Media v People

BY QUENTIN PIGG

The gotcha inquisitions that have come to form so much of our broadcast news, more suited to cheap tabloid talk shows than serious journalism, offer few answers to a public fearfully in need of them. To witness the intemperate tantrums of Piers Morgan is to mourn a time when television was innocent of the social media revolution, journalism now reduced to 30 second clips of obnoxious outrage – our attention spans not even stretching the full ‘two minutes of hate’ envisaged by Orwell. Polls taken over the lockdown period show that trust in the media has plummeted whilst approval of the government has bolstered, so why do journalists persist with their weary charade?

That journalists now fall foul of public opinion – this fact won’t concern these activists when there is the inverted reality of Twitter to ask who is the fairest of them all. Their egos, so fatted from an endless stream of likes and retweets, give them the conviction that it is they who are the stars of any interview.

^^^^^^^^

▸ **Work to complete**:
**A.** Copy word for word the part of the opinion piece that opens with the words containing "That journalists now" and closes with "of any interview.".
**B.** Answer these questions from the opinion piece:
(i) Whose tantrums does the piece name?
(ii) According to polls taken over the lockdown period, what happened to trust in the media and to approval of the government?
(iii) What has fattened the journalists' egos?
**C.** Condense the paragraph of the opinion piece beginning "The gotcha inquisitions" into a bulleted list of its main points.

Collected data
^^^^^^^^

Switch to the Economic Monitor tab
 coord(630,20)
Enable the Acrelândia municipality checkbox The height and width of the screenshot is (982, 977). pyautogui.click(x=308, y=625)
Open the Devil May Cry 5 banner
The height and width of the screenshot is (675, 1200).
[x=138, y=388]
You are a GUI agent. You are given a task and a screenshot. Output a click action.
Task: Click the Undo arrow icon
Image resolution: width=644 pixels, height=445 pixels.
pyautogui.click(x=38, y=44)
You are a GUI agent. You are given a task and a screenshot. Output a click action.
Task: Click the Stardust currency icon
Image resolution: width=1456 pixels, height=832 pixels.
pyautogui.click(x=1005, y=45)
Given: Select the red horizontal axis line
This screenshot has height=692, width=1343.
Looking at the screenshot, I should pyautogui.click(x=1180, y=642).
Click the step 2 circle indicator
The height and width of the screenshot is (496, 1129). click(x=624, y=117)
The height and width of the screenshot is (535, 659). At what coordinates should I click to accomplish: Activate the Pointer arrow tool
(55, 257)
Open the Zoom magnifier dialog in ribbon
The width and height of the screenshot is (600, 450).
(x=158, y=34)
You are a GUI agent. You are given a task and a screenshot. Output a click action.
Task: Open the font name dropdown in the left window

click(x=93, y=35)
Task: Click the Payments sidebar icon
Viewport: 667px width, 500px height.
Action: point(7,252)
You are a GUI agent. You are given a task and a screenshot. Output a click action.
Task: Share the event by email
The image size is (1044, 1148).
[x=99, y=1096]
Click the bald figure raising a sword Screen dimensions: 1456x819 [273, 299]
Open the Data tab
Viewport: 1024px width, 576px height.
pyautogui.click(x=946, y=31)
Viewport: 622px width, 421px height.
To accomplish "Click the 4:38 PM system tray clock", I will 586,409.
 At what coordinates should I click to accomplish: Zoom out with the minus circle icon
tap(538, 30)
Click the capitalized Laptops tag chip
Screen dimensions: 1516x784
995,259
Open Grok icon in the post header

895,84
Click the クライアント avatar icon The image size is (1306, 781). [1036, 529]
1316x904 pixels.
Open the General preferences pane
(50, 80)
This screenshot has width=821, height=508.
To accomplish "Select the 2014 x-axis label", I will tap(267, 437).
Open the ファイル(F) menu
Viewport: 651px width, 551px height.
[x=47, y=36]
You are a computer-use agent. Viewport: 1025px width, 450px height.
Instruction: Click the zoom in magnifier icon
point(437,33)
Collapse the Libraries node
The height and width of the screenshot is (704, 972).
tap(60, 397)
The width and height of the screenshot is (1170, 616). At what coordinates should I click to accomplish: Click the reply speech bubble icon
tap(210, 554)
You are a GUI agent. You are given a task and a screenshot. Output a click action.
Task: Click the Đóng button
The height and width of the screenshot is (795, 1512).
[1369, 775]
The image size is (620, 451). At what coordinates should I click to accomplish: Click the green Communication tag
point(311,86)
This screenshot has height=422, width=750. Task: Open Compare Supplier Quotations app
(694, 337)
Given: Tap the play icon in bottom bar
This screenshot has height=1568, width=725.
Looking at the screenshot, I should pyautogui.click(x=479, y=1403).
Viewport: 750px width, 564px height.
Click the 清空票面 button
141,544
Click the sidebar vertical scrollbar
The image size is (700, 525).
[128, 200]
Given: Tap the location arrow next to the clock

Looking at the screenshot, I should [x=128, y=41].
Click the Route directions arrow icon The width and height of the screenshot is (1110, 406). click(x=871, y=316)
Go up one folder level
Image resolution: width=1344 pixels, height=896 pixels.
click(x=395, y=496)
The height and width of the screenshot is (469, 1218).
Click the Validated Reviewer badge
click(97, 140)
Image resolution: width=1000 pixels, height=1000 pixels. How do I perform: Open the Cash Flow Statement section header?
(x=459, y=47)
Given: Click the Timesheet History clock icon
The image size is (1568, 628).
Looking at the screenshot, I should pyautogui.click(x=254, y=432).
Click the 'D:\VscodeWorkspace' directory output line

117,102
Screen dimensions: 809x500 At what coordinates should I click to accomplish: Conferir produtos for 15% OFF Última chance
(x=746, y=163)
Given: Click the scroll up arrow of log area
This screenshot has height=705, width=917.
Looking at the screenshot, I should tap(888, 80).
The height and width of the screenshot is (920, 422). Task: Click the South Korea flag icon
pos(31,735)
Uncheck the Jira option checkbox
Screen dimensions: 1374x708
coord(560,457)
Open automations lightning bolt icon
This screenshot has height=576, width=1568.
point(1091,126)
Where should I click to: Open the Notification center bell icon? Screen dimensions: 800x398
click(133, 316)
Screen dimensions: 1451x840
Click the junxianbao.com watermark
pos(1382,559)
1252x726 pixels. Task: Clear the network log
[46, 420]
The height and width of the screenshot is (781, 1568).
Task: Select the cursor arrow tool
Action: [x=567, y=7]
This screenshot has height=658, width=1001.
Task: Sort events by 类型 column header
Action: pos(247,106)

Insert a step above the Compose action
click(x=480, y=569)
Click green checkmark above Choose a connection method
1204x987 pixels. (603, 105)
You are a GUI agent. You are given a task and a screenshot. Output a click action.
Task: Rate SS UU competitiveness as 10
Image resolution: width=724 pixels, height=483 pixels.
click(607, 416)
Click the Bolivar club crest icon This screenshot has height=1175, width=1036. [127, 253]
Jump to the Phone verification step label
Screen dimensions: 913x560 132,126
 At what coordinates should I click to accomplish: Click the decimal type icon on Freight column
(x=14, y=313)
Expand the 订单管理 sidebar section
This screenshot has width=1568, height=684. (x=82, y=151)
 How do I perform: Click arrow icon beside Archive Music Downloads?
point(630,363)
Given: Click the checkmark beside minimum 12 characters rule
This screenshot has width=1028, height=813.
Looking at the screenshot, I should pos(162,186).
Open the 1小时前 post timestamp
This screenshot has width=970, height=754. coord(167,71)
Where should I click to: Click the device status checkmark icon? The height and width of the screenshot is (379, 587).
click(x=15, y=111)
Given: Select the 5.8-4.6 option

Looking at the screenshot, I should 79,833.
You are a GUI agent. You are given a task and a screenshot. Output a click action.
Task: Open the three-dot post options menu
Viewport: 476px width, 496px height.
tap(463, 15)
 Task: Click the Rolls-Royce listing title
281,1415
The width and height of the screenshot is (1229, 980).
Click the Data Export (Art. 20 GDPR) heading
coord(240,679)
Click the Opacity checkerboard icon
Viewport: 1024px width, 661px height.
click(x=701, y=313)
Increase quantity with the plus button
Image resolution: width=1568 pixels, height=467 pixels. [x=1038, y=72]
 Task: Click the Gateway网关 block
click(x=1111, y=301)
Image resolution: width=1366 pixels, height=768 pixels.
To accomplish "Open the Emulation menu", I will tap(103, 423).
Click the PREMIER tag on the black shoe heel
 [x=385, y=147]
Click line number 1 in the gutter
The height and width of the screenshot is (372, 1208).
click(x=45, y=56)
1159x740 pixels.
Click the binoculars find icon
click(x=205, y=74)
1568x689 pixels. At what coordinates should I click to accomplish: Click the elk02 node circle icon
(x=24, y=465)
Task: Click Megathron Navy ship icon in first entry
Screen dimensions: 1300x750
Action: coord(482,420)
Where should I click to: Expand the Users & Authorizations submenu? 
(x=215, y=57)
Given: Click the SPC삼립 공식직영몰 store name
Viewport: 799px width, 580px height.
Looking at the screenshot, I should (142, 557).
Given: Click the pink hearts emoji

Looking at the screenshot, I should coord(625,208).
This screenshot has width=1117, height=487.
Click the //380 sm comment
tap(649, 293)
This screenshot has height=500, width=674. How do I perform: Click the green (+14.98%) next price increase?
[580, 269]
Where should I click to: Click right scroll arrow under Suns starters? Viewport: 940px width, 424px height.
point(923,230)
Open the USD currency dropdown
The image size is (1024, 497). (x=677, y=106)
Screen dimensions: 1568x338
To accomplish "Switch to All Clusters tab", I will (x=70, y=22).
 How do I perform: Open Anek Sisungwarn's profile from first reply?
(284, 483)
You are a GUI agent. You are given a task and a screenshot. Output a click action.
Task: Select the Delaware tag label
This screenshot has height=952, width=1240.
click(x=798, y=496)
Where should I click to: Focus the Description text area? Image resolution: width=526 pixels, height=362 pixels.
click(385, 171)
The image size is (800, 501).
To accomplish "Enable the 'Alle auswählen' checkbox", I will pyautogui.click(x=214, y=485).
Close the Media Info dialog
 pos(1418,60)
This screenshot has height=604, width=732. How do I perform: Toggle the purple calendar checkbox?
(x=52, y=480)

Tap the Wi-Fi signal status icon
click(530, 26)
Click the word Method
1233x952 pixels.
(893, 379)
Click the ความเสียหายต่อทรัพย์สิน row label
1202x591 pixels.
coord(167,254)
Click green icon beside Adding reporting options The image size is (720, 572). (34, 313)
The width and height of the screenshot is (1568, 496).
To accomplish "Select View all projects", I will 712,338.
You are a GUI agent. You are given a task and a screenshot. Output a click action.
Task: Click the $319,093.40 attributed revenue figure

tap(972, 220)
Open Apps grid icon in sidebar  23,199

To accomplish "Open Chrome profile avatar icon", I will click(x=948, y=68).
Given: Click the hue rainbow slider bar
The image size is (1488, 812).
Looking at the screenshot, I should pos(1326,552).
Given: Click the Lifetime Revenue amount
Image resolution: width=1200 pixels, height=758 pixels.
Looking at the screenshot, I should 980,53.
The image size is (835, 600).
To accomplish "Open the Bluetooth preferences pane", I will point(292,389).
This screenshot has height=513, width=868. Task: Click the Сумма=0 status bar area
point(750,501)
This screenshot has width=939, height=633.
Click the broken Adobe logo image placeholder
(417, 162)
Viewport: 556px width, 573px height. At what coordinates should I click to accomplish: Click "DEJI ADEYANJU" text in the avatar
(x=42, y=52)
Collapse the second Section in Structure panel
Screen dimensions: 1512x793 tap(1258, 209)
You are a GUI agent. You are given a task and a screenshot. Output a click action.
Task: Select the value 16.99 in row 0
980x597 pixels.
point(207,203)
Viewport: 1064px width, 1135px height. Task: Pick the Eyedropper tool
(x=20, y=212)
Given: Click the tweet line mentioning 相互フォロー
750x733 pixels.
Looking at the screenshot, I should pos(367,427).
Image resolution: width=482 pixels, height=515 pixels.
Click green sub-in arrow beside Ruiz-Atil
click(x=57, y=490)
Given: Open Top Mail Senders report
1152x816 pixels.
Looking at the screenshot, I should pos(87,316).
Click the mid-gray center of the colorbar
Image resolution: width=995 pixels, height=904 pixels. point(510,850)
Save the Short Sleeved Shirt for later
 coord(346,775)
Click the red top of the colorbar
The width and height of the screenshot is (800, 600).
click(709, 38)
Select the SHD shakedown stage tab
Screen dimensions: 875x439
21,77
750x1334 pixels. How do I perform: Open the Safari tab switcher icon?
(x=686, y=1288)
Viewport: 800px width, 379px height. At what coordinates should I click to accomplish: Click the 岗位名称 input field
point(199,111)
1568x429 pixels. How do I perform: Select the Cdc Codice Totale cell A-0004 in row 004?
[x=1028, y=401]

^^^^^^^^

▸ **Task-by-task answers**:
**A.**
That journalists now fall foul of public opinion – this fact won’t concern these activists when there is the inverted reality of Twitter to ask who is the fairest of them all. Their egos, so fatted from an endless stream of likes and retweets, give them the conviction that it is they who are the stars of any interview.

**B.**
(i) Piers Morgan's.
(ii) Trust in the media plummeted, and approval of the government bolstered.
(iii) An endless stream of likes and retweets.

**C.**
- Gotcha inquisitions now make up much of broadcast news. They suit cheap tabloid talk shows more than serious journalism and give a fearful public few answers.
- Piers Morgan's intemperate tantrums recall a time before the social media revolution.
- Journalism is reduced to 30-second clips of obnoxious outrage, shorter than Orwell's "two minutes of hate."
- Lockdown polls show trust in the media plummeting and approval of the government bolstered.
- The paragraph asks why journalists persist with their weary charade.